Our task now is to come up with a way to quantify the amount of nonlinearity the data exhibits, independent of the scale (that
is, units) of either variable, and even independent of the data itself. The first condition is met by converting the nonlinear
component of the data to a dimensionless number (that is, a statistic), akin to but different than the correlation coefficient,
as shown in our previous column (5).
The second condition can be met simply by ignoring the data itself, once we have reached this point. What we need is a standard
way to express the data so that when the statistic in computed, the standard data expression will give rise to a given value
of the statistic, regardless of the nature of the original data. For this purpose, then, it would suffice to replace the original data with a set of synthetic data with the necessary properties.
What are those properties? The key properties comprise the number of data values, the range of the data values, and their
distribution.
The range of the synthetic data we want to generate should be such that the X-values have the same range as the original data. The reason for this is obvious — when we apply the empirically derived quadratic
function (found from the regression) to the data, to compute the Y-values, those should fall on the same line, and in the same relationship to the X as did the original data.

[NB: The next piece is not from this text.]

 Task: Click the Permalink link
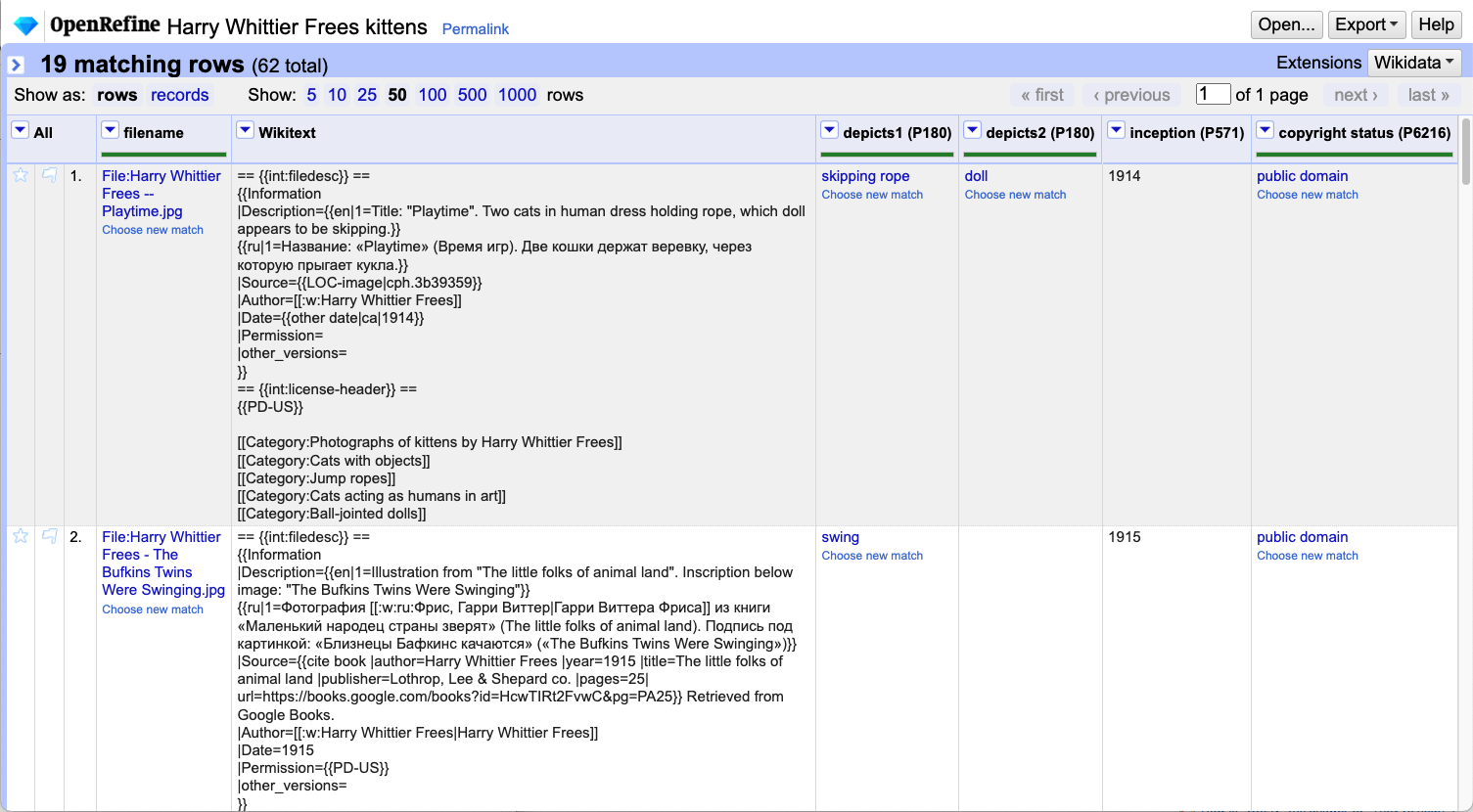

Choosing the distribution is a little more nebulous. However, a uniform distribution is not only easy to compute, but also
will not go outside the specified range, nor will the range change with the number of samples, as data following other distributions
might (see for example reference 6 or chapter 6 in reference 7, where we discussed the relationship between the range and
the standard deviation for the Normal distribution when the number of data differ, although our discussion was in a different
context). Therefore, in the interest of having the range and the nonlinearity measure be independent of the number of readings,
we should generate data following a uniform distribution.